> PROBLEMS TO WORK ON
1/ In the RocksDB checkpointing thread, which parameter can be used to change the GC on YARN?
2/ Rewrite the RocksDB checkpointing thread between "2017-03-16 Thread vinay" and "env.java.opts, it works.", inclusive, changing "existing functionality" to "current behavior".
3/ Write what comes next in the RocksDB checkpointing thread, following its last line.

> GIVEN TEXT
---
Re: Checkpointing with RocksDB as statebackend

2017-03-16 Thread vinay patil
@ Stephan,

I am not using explicit Evictor in my code. I will try using the Fold
function if it does not break my existing functionality :)

@Robert : Thank you for your answer, yes I have already tried to set G1GC
 this morning using env.java.opts, it works.
Which is the recommended GC for Streaming application (running on YARN -
EMR ) ?

Regards,
Vinay Patil

On Thu, Mar 16, 2017 at 6:36 PM, rmetzger0 [via Apache Flink User Mailing
List archive.]  wrote:

> Yes, you can change the GC using the env.java.opts parameter.
> We are not setting any GC on YARN.
>
> On Thu, Mar 16, 2017 at 1:50 PM, Stephan Ewen <[hidden email]
> > wrote:
>
>> The only immediate workaround is to use windows with "reduce" or "fold"
>> or "aggregate" and not "apply". And to not use an evictor.
>>
>> The good news is that I think we have a good way of fixing this soon,
>> making an adjustment in RocksDB.
>>
>> For the Yarn / g1gc question: Not 100% sure about that - you can check if
>> it used g1gc. If not, you may be able to pass this through the
>> "env.java.opts" parameter. (cc robert for confirmation)
>>
>> Stephan
>>
>>
>>
>> On Thu, Mar 16, 2017 at 8:31 AM, vinay patil <[hidden email]
>> > wrote:
>>
>>> Hi Stephan,
>>>
>>> What can be the workaround for this ?
>>>
>>> Also need one confirmation : Is G1 GC used by default when running the
>>> pipeline on YARN. (I see a thread of 2015 where G1 is used by default for
>>> JAVA8)
---
> DATA SEGMENT
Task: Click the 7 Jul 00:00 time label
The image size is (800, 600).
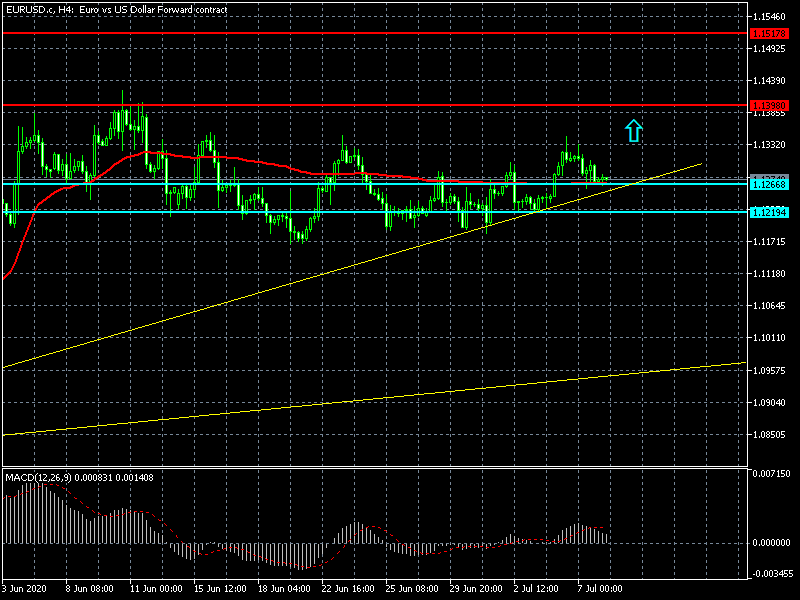Action: point(601,590)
---
> RESULTS FOR THE EXERCISE
1/ The env.java.opts parameter.

2/
2017-03-16 Thread vinay patil
@ Stephan,

I am not using explicit Evictor in my code. I will try using the Fold
function if it does not break my current behavior :)

@Robert : Thank you for your answer, yes I have already tried to set G1GC
 this morning using env.java.opts, it works.

3/
>>>
>>>
>>>
>>> Regards,
>>> Vinay Patil
>>>
>>> On Wed, Mar 15, 2017 at 10:32 PM, Stephan Ewen [via Apache Flink User
>>> Mailing List archive.] <[hidden email]
>>> > wrote:
>>>
 Hi Vinay!

 Savepoints also call the same problematic RocksDB function,
 unfortunately.

 We will have a fix next month. We either (1) get a patched RocksDB
 version or we (2) implement a different pattern for ListState in Flink.

 (1) would be the better solution, so we are waiting for a response from
 the RocksDB folks. (2) is always possible if we cannot get a fix from
 RocksDB.

 Stephan


 On Wed, Mar 15, 2017 at 5:53 PM, vinay patil <[hidden email]
 > wrote:

> Hi Stephan,
>
> Thank you for making me aware of this.
>
> Yes I am using a window without reduce function (Apply function). The
> discussion happening on JIRA is exactly what I am observing, consistent
> failure of checkpoints after some time and the stream halts.
>
> We want to go live in next month, not sure how this will affect in
> production as we are going to get above 200 million data.
>
> As a workaround can I take the savepoint while the pipeline is running
> ? Let's say if I take savepoint after every 30minutes, will it work ?
>
>
>
> Regards,
> Vinay Patil
>
> On Tue, Mar 14, 2017 at 10:02 PM, Stephan Ewen [via Apache Flink User
> Mailing List archive.] <[hidden email]
> > wrote:
>
>> The issue in Flink is https://issues.apache.org/j
>> ira/browse/FLINK-5756
>>
>> On Tue, Mar 14, 2017 at 3:40 PM, Stefan Richter <[hidden email]
>> > wrote:
>>
>>> Hi Vinay,
>>>
>>> I think the issue is tracked here: https://github.com/faceb
>>> ook/rocksdb/issues/1988.
>>>
>>> Best,
>>> Stefan
>>>
>>> Am 14.03.2017 um 15:31 schrieb Vishnu Viswanath <[hidden email]
>>> >:
>>>
>>> Hi Stephan,
>>>
>>> Is there a ticket number/link to track this, My job has all the
>>> conditions you mentioned.
>>>
>>> Thanks,
>>> Vishnu
>>>
>>> On Tue, Mar 14, 2017 at 7:13 AM, Stephan Ewen <[hidden email]
>>> > wrote:
>>>
 Hi Vinay!

 We just discovered a bug in RocksDB. The bug affects windows
 without reduce() or fold(), windows with evictors, and ListState.

 A certain access pattern in RocksDB starts being so slow after a
 certain size-per-key that it basically brings down the streaming 
 program
 and the snapshots.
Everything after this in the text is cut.